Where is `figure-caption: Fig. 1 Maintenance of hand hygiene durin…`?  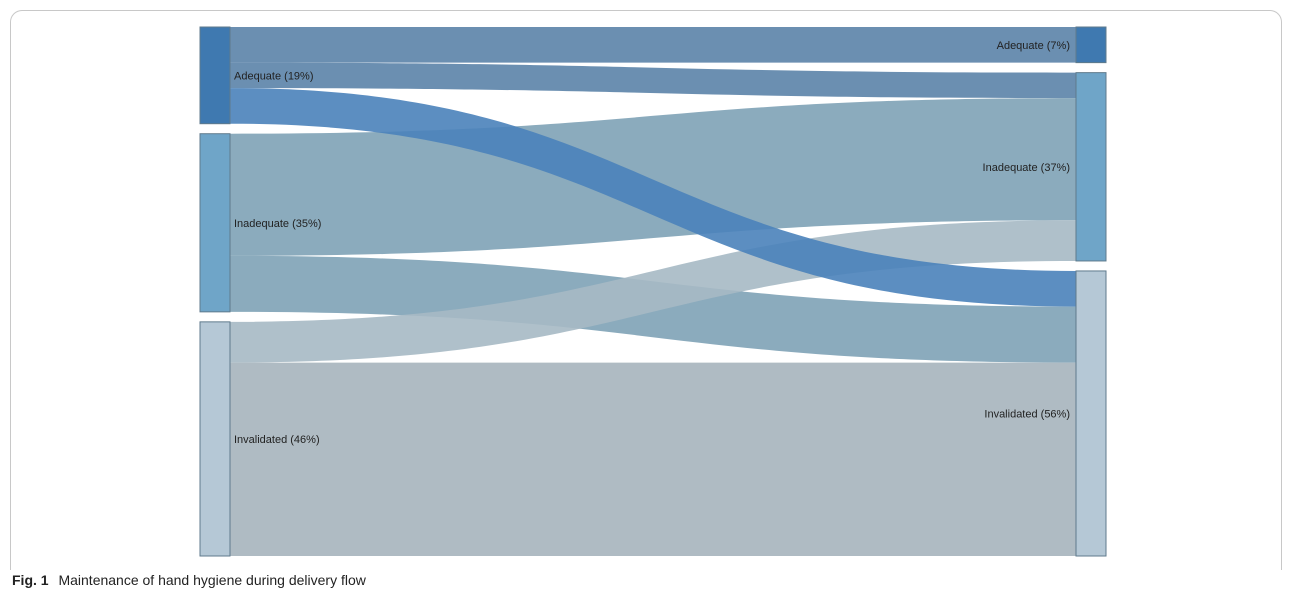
* * * * *
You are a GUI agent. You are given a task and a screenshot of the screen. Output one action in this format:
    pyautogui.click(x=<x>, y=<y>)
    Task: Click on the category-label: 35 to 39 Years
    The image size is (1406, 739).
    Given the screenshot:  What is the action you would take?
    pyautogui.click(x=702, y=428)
* * * * *
▶ _Problem details_
Please copy the lines word for word, from the line with "You are a GUI" up to and including the line with "pyautogui.click(x=702, y=428)".

▶ _Exercise output_
You are a GUI agent. You are given a task and a screenshot of the screen. Output one action in this format:
    pyautogui.click(x=<x>, y=<y>)
    Task: Click on the category-label: 35 to 39 Years
    The image size is (1406, 739).
    Given the screenshot:  What is the action you would take?
    pyautogui.click(x=702, y=428)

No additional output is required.